→ WHAT IS BEING ASKED
Find the line with "77 (1051, 1728)" in the records below. Copy it and every line after it, up to and including the line with "gaveide (299, 1701)".

>>>>

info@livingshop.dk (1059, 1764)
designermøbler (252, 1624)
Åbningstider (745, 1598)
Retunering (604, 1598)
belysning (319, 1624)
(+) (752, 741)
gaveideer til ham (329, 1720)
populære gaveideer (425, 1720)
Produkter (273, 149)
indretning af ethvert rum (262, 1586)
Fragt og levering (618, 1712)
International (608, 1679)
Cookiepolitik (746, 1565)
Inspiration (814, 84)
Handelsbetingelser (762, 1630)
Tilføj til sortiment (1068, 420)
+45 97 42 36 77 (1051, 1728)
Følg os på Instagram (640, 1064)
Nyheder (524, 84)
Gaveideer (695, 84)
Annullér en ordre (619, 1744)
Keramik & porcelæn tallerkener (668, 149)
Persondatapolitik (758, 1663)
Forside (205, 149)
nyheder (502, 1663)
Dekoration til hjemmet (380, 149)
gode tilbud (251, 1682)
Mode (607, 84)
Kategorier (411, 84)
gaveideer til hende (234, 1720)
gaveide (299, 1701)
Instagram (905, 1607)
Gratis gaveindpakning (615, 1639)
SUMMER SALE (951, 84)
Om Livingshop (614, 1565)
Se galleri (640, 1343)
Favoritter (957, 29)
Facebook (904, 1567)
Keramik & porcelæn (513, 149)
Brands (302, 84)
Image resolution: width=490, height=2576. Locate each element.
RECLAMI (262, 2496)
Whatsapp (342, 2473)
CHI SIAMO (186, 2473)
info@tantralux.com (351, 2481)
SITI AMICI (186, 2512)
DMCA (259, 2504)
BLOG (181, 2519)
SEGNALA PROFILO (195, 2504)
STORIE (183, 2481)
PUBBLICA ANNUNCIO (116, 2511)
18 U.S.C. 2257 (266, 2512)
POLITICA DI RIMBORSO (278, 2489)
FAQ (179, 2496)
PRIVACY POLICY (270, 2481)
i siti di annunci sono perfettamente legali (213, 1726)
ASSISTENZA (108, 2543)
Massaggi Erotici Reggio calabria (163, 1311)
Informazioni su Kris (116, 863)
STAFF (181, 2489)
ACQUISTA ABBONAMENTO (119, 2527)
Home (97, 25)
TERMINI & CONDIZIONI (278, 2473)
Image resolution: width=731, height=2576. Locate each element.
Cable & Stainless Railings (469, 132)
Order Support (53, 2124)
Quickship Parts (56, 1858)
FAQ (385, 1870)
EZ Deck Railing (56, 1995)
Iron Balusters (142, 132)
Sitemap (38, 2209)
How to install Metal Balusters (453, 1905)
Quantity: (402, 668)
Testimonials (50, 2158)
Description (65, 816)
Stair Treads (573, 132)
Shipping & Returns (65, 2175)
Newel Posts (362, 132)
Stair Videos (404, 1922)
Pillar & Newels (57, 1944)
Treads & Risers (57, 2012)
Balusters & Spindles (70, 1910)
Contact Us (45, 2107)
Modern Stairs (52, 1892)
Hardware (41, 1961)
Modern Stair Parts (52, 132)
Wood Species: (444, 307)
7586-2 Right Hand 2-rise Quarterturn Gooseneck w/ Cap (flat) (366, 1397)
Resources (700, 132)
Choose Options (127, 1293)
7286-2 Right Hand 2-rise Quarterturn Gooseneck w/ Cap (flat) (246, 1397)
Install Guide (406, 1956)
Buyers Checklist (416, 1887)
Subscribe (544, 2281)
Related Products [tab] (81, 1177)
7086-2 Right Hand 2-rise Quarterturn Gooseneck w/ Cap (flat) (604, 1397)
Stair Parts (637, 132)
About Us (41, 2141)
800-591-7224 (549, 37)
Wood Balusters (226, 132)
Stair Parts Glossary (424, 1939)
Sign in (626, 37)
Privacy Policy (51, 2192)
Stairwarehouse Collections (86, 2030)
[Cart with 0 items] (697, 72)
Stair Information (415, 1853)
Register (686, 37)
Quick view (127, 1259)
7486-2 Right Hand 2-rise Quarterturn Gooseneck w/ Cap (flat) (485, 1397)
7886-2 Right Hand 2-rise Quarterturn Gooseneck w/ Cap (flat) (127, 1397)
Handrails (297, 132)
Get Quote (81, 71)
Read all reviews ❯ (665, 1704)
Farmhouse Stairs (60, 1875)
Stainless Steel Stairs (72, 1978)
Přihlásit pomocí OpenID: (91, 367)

<<<<

→ WORKED SOLUTION
+45 97 42 36 77 (1051, 1728)
Følg os på Instagram (640, 1064)
Nyheder (524, 84)
Gaveideer (695, 84)
Annullér en ordre (619, 1744)
Keramik & porcelæn tallerkener (668, 149)
Persondatapolitik (758, 1663)
Forside (205, 149)
nyheder (502, 1663)
Dekoration til hjemmet (380, 149)
gode tilbud (251, 1682)
Mode (607, 84)
Kategorier (411, 84)
gaveideer til hende (234, 1720)
gaveide (299, 1701)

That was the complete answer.